А про землю-то солдаты, которые не питерские, любят поговорить. Выступали тут и советские вожаки, объясняли, как будет. У крупных землевладельцев отберём всё бесплатно. А хуторяне скажут: мы платили за землю, и будет с ними громадная свалка. Но не надо землю хватать самим, будем ждать Учредительного, а пока комитеты распределят и землю и инвентарь, по дешёвке.

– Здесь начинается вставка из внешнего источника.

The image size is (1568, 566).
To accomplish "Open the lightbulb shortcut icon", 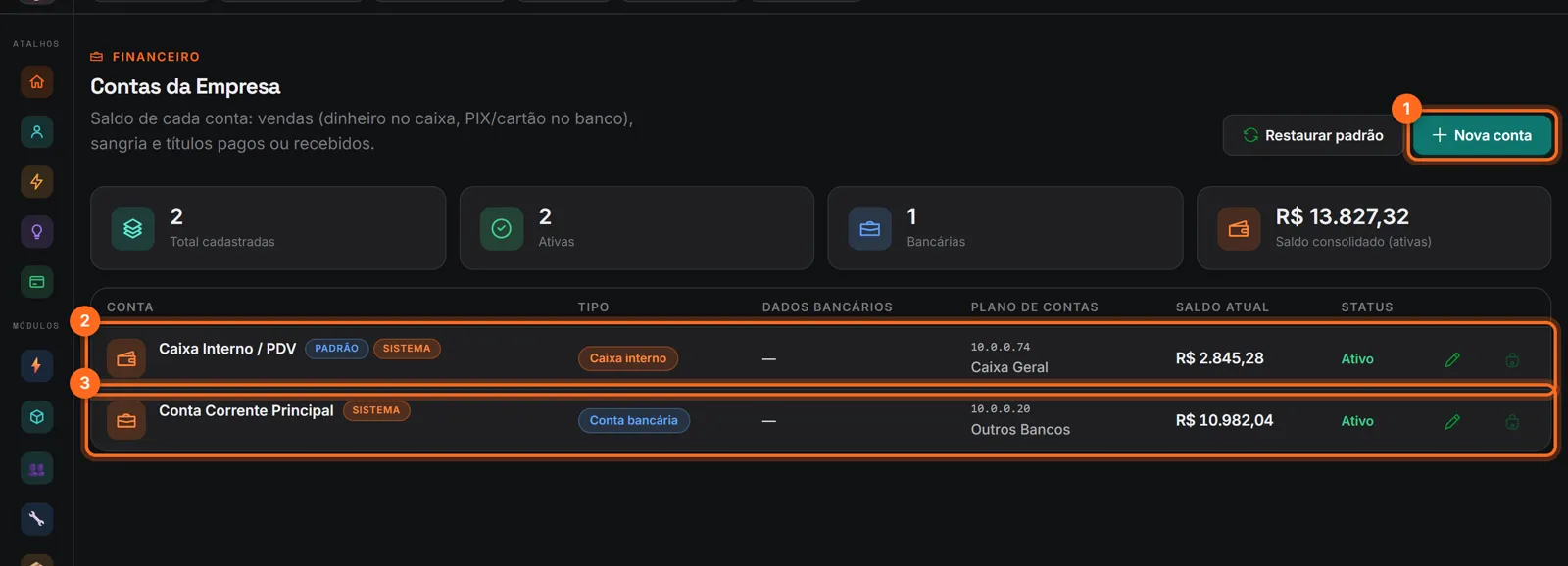I will (36, 232).
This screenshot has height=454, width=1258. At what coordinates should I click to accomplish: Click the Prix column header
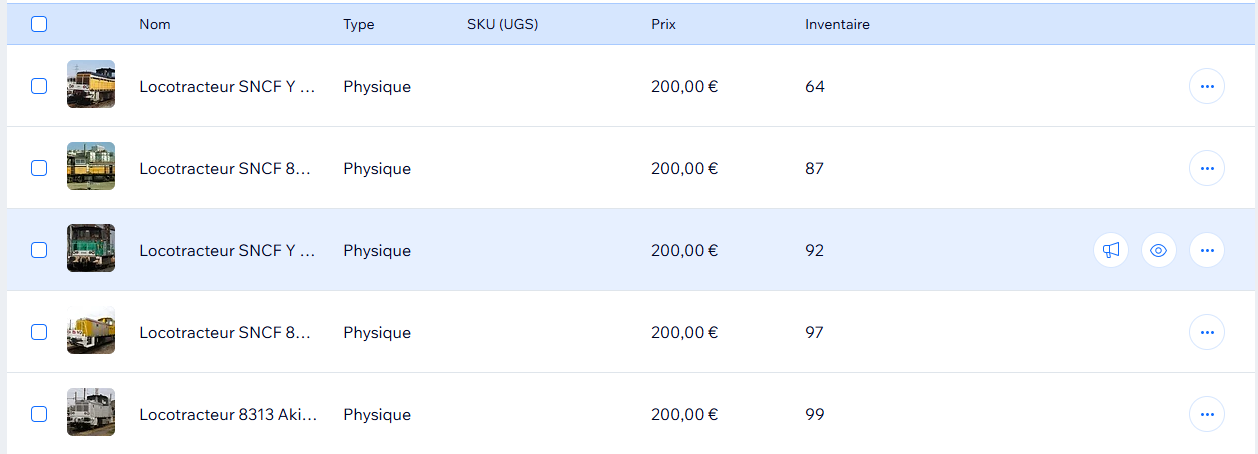[663, 24]
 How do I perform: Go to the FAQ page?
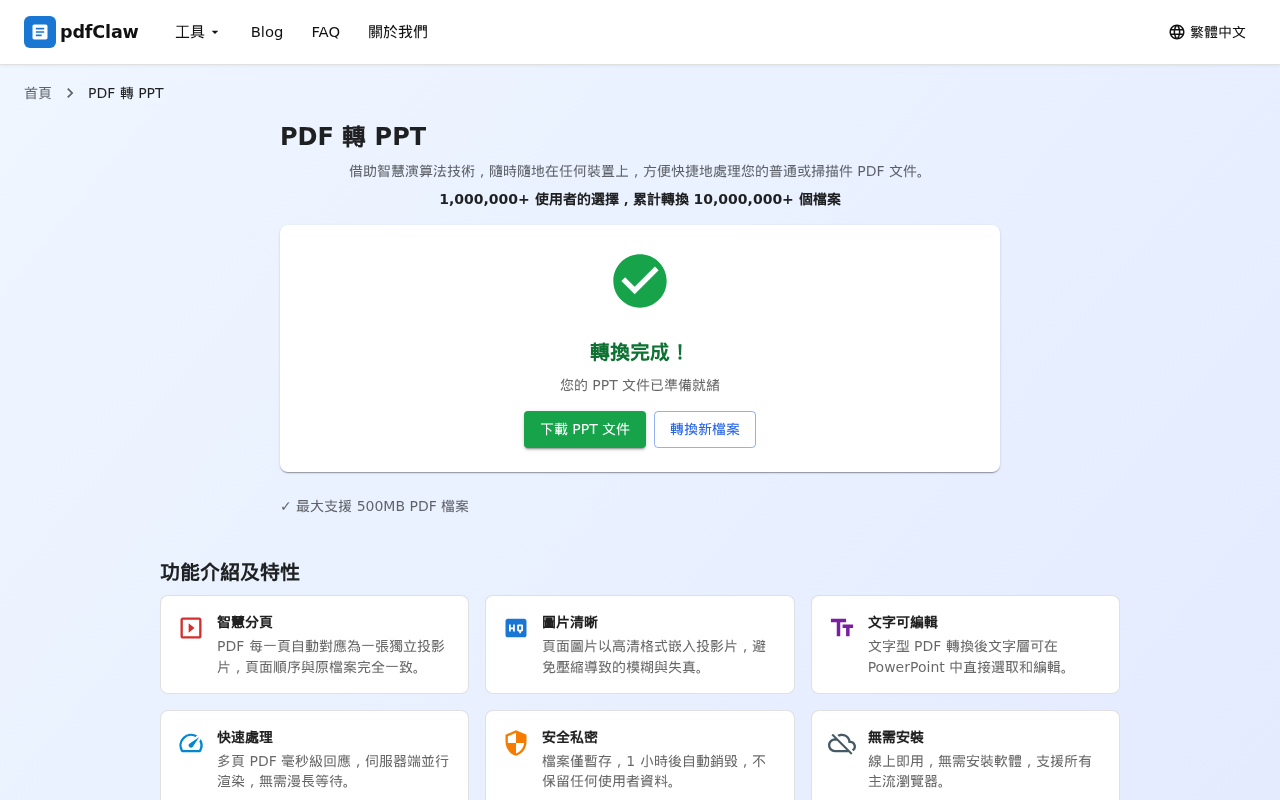click(x=325, y=31)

Но, конечно, кипливей всего бурлили солдаты по устройству армии. Несколько заседаний и пошло на тот вопрос. Сперва обсуждали Права Солдата, и постановили издать как Всеобщий Приказ. Тут — много было соспорено. Жарче всего жадалось солдатам контролировать каптенармусов и интендантство. И думали сперва: в каждую проверочную комиссию включать солдат с решающим голосом. А потом додумались: не. Взять на себя решающий голос — это взять на себя отвечать за снабжение? А ну как продукта какого не станет — как тогда управимся? Нет, голос только наблюдательный, но чтобы там шурудили. Ну, а об офицерах — самый долгий спор, у каждого нагорело.

— Нужно сделать полнейшую перетасовку офицеров, иначе дело будет дрянь. Теперь постановили у нас: офицеров к пулемётам не допускать! („Правильно! Браво!” — кричат ему.)

— Офицер для нас, а не наоборот!

— Офицер нисколько не умнее солдата, особенно в настоящее время.

— А наши меж собой говорят на других языках. Мы не дозволяем им по-иноземному.

— Нет, — толкуют, — и в 70 верстах от фронта нельзя производить выборы офицера.

— Да что вы тут! — взобрался. — Тут хоронят всё хорошее! Я предлагаю ввести: чтоб офицеры были сменены.

— И в полковой суд их не три к три, а пять солдат, один офицер.

— Не, братцы. Справедливо, когда поровну.

— А комитету дать право арестовывать?

— Да если крикнет кто — да здравствует Николай, шею ему свернуть, зачем арестовывать?

— Так это и фельдфебеля будут выбирать? и взводного? Не, их пусть начальство назначает. А то молодые солдаты навыберут Бог знает кого.

— Дисциплинарный устав — его надо просто унистожить.

— Не, ребята! Дисциплина — нужно, но вразумить офицеров, что такое дисциплина. Это не под козырёк взять.

— Мы надеемся, что вредных офицеров уберут. А если мы сами это сделаем, то воспользуется враг.

Тут — выступил мордатый от 1-го Пулемётного полка, они Питер заняли и держат:

— Мы Корнилова не слушаем. Наши постановления должны приниматься беспрекословно, а не надо их просить. Мы потребовали от Корнилова немедленно отменить все приказы.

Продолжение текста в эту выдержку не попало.